The importance of the case here is actually that they’re going to use a moniker of Antifa as kind of a brand to shoehorn in a bunch of laws and go after what historically has been protected speech and what is the lifeblood of a leftist movement. And people need to realize that the stakes of this case are not them being dumb, and therefore it’s not a threat, but the stakes in this case are them using something that may be kind of vague and silly to do what they really want to do, which is go after our rights and our ability to organize.
TFSR: Well, I think that’s a good place to wrap up. Where can people follow the work of the Support Committee or the defense committee and keep up on news about the case, and maybe offer support?
DFW 2: Our website is dfwdefendants.wordpress.com, and there you can find links to our Instagram and to our online fundraiser. There are little profiles of the defendants with ways to write them. Support from people around the country and the world has been really heartening to people inside, and any resources you can give are always appreciated. There’s also an email, if there is something specific that you want to ask us or offer that you can use [to contact us].
DFW 1: Specific things that people can do: donate money, write letters, let people know about the case. It has been buried in a lot of news, and so getting the word out and telling more people about it is a huge help for the defendants in their fight.
TFSR: And linking it back to Casey Goonan’s case, also: a reminder that you’re writing to people who, hopefully, will not be convicted and sentenced to anything, but people whose letters are going to get read, and the information is going to get shared with the prosecution.

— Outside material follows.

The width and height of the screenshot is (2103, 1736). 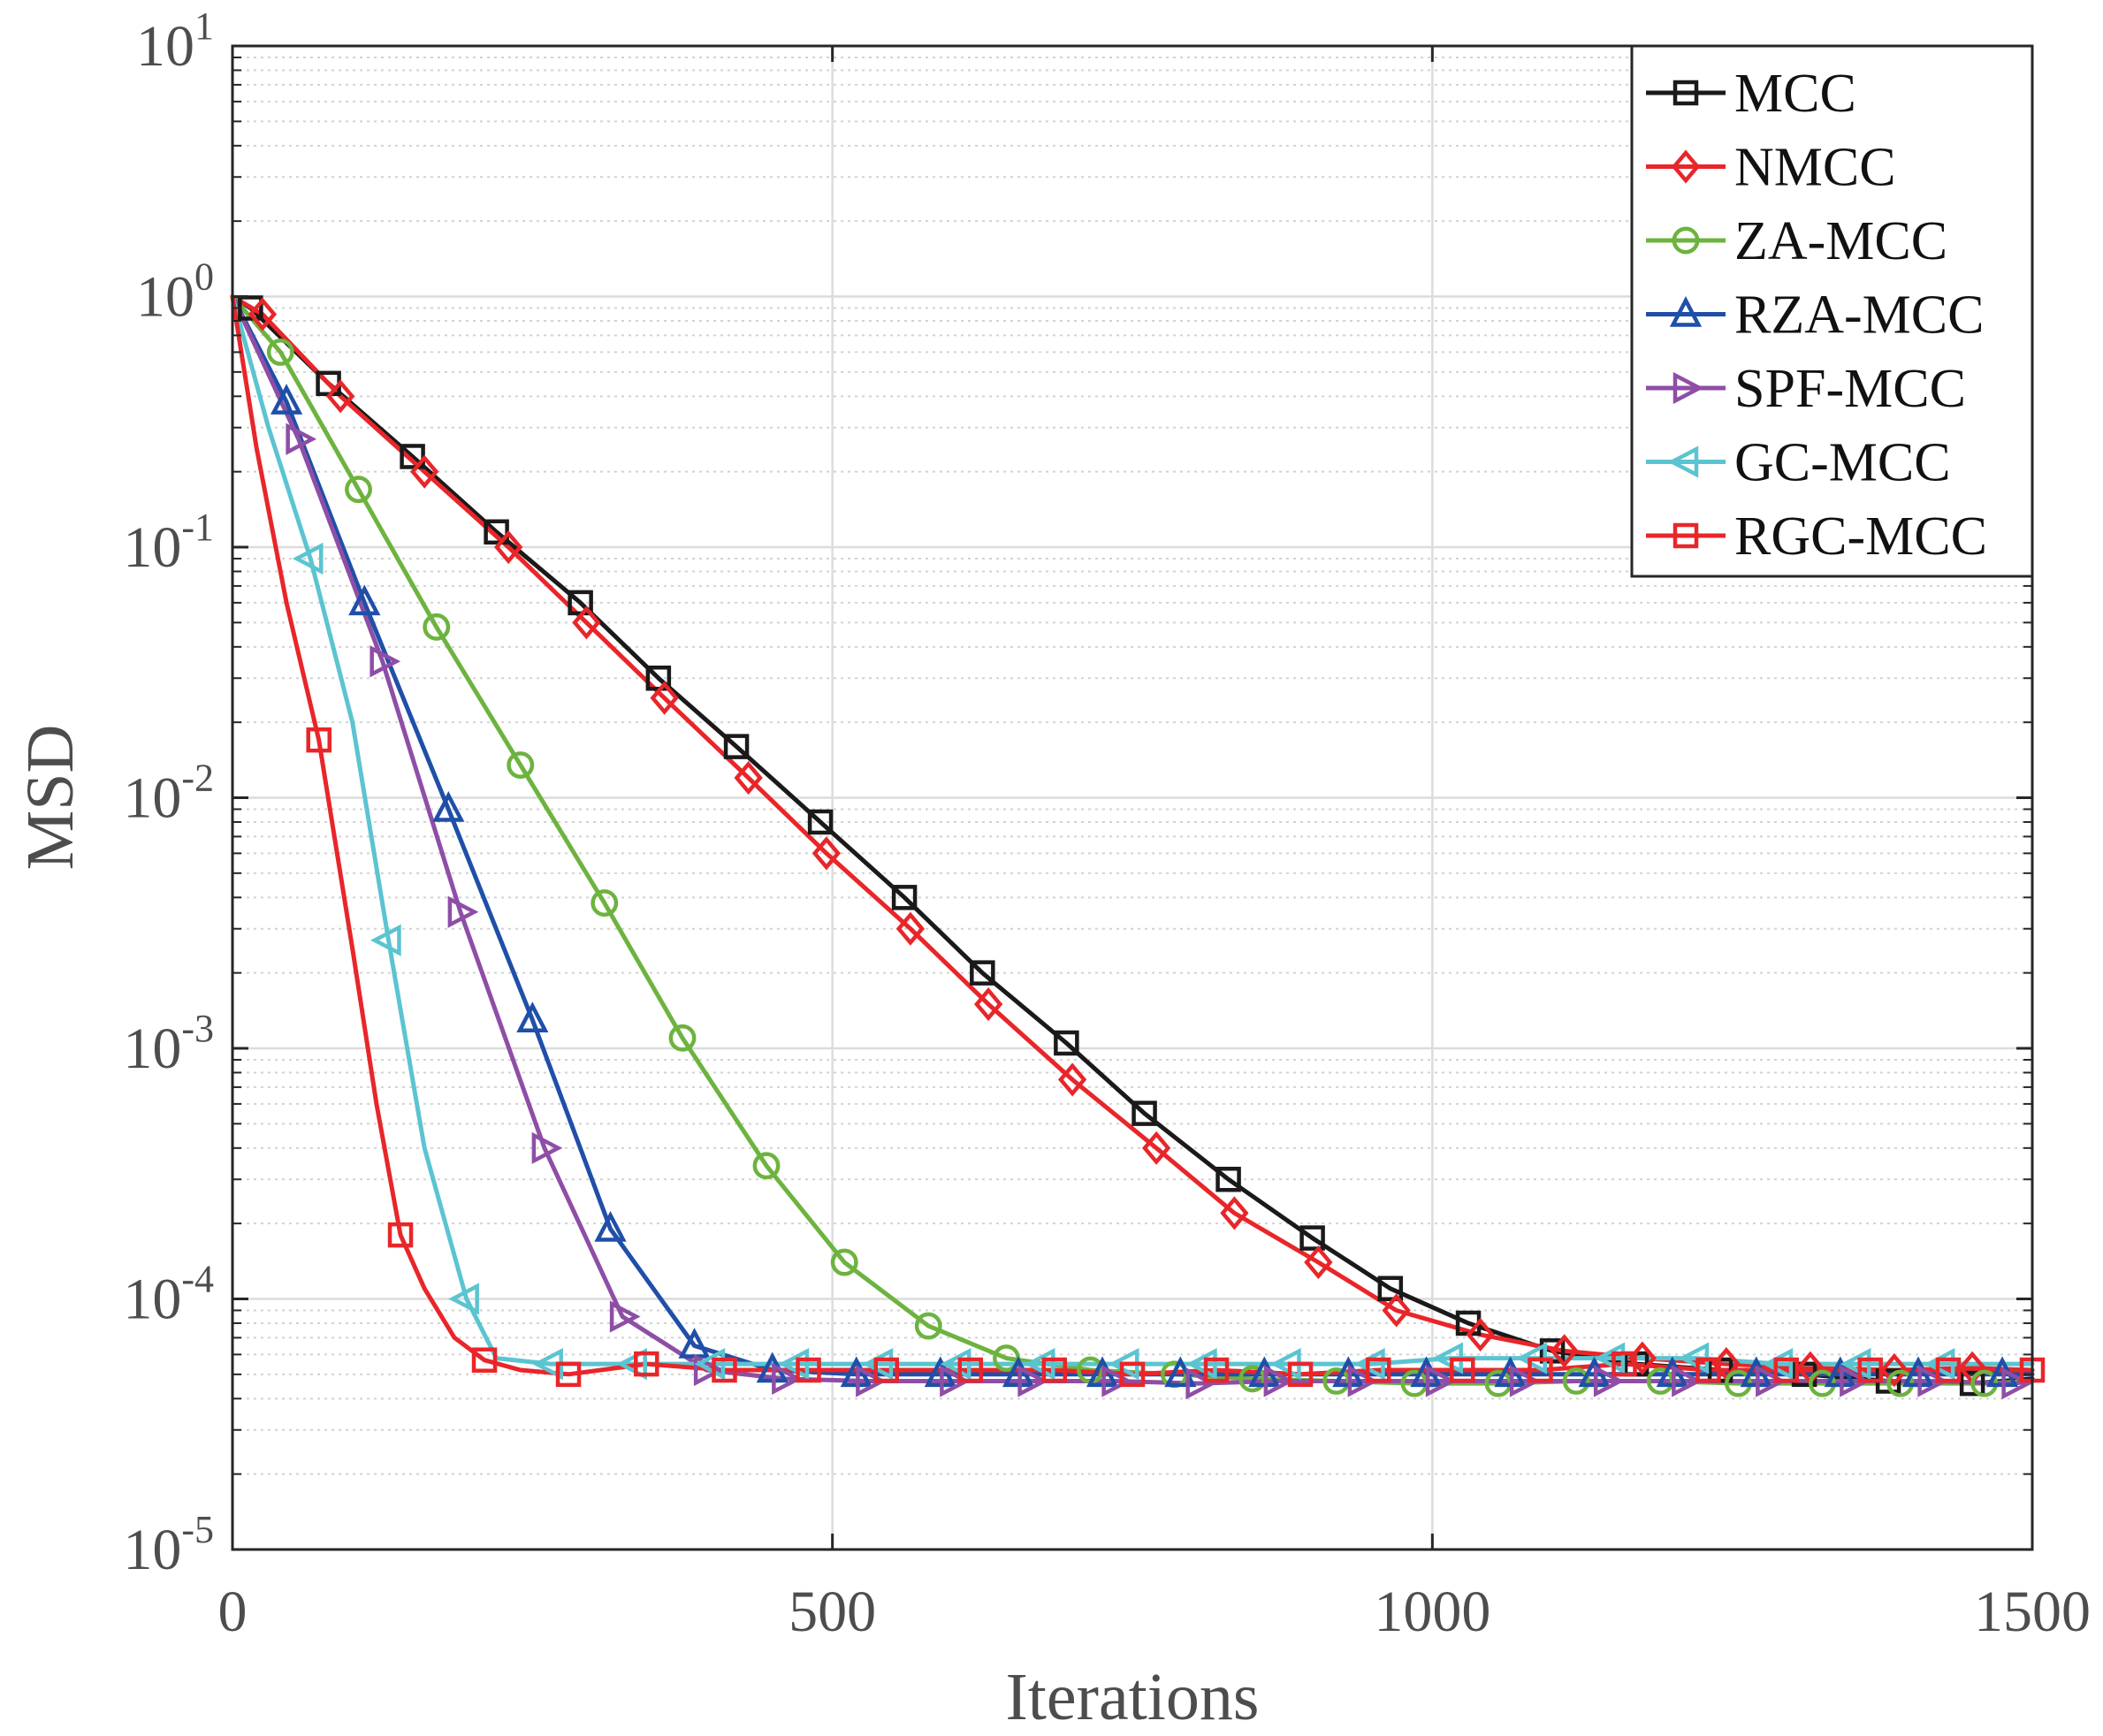 I want to click on y-tick-label: 10⁻⁵, so click(x=168, y=1545).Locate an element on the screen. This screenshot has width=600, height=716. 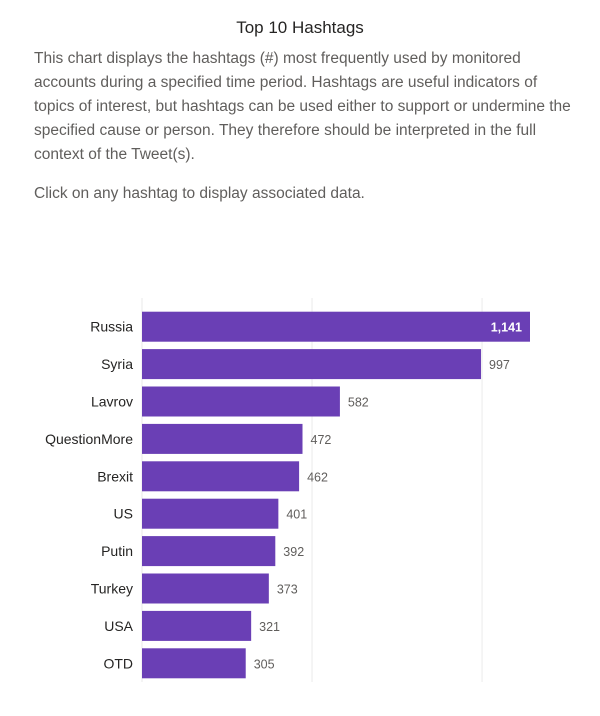
bar-lavrov is located at coordinates (241, 402).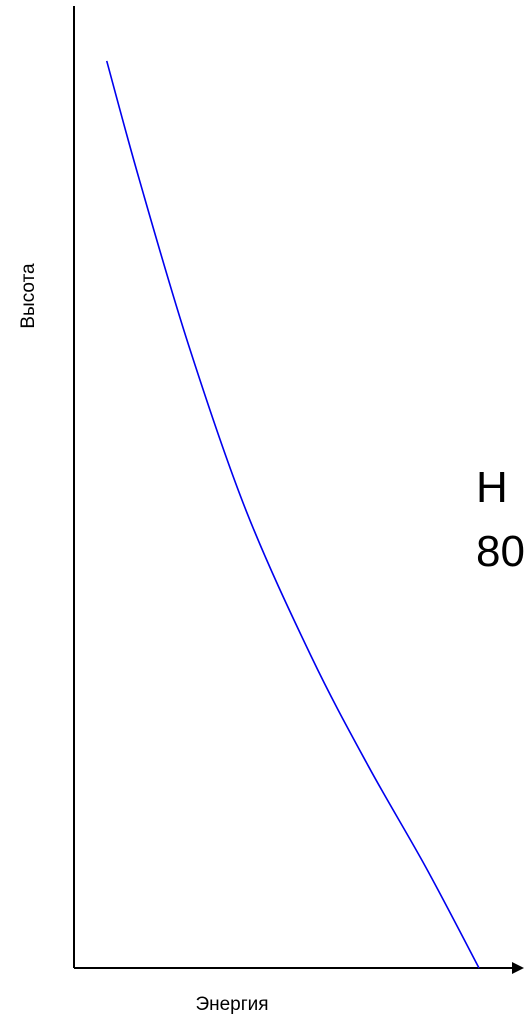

And so maybe you don’t need to talk about details of the case or any sort of illegal activities, but I’m sure they could definitely use some supporting words in the conditions that they’re in.
DFW 1: Our Instagram has guidelines for writing because some folks are in a federal facility and some folks are in a county jail, and they have very different regulations about letters. So if you are interested in writing, I would encourage you to go to the dfwsupportcommittee on Instagram, and there we have posts about people’s addresses, who to write to, what you can and cannot say, that you can only write on one side of the paper, and stuff like that, that if you don’t follow, they will send the letters back. So that’s a great resource for folks.
TFSR: DFW support committee is also on Mastodon, correct me if I’m wrong. So if you don’t have a Meta/Instagram account, or you are concerned about being observed or paying attention to or sharing information related to an ongoing case that’s so politicized, Mastodon or the Fediverse is a good place to also find the same information. You can do it through a web browser. You don’t have to download an app or anything. Thank you again so much for having this conversation and for your solidarity.
DFW 2: Thank you.
DFW 1: Thank you so much for being the first place to have an interview with us. It was really important. We really appreciate that you all are keeping on top of what’s happening with the case.